Work to be completed:
Leave every entry as it is and write the data out in full.
════
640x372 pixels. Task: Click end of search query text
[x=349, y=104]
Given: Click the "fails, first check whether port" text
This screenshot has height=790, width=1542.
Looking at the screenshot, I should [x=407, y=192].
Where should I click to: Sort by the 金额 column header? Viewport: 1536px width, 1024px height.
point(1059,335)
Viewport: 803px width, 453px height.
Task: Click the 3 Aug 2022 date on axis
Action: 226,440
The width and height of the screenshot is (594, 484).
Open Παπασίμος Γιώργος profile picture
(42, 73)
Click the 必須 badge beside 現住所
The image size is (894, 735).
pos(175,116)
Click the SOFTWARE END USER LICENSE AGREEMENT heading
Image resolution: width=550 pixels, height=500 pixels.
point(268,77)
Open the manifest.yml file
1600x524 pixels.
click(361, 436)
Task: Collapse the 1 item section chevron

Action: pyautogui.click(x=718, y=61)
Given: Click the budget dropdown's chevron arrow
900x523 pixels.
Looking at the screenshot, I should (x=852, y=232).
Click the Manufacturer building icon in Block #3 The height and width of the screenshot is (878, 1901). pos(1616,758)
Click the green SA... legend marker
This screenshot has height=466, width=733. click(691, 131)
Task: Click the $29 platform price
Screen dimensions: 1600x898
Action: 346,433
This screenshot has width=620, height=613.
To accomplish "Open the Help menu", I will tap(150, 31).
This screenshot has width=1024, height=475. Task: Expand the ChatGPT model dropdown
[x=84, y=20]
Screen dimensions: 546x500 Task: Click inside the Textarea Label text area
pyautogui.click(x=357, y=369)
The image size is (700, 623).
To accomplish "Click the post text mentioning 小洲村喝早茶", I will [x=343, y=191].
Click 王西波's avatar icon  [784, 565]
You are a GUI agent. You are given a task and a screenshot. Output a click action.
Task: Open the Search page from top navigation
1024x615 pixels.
════
Exercise solution:
640x372 pixels. Task: Click end of search query text
[x=349, y=104]
Given: Click the "fails, first check whether port" text
This screenshot has height=790, width=1542.
Looking at the screenshot, I should [x=407, y=192].
Where should I click to: Sort by the 金额 column header? Viewport: 1536px width, 1024px height.
point(1059,335)
Viewport: 803px width, 453px height.
Task: Click the 3 Aug 2022 date on axis
Action: 226,440
The width and height of the screenshot is (594, 484).
Open Παπασίμος Γιώργος profile picture
(42, 73)
Click the 必須 badge beside 現住所
The image size is (894, 735).
pos(175,116)
Click the SOFTWARE END USER LICENSE AGREEMENT heading
Image resolution: width=550 pixels, height=500 pixels.
point(268,77)
Open the manifest.yml file
1600x524 pixels.
click(361, 436)
Task: Collapse the 1 item section chevron

Action: pyautogui.click(x=718, y=61)
Given: Click the budget dropdown's chevron arrow
900x523 pixels.
Looking at the screenshot, I should (x=852, y=232).
Click the Manufacturer building icon in Block #3 The height and width of the screenshot is (878, 1901). pos(1616,758)
Click the green SA... legend marker
This screenshot has height=466, width=733. click(691, 131)
Task: Click the $29 platform price
Screen dimensions: 1600x898
Action: 346,433
This screenshot has width=620, height=613.
To accomplish "Open the Help menu", I will tap(150, 31).
This screenshot has width=1024, height=475. Task: Expand the ChatGPT model dropdown
[x=84, y=20]
Screen dimensions: 546x500 Task: Click inside the Textarea Label text area
pyautogui.click(x=357, y=369)
The image size is (700, 623).
To accomplish "Click the post text mentioning 小洲村喝早茶", I will [x=343, y=191].
Click 王西波's avatar icon  [784, 565]
You are a GUI agent. You are given a task and a screenshot. Output a click action.
Task: Open the Search page from top navigation
1024x615 pixels.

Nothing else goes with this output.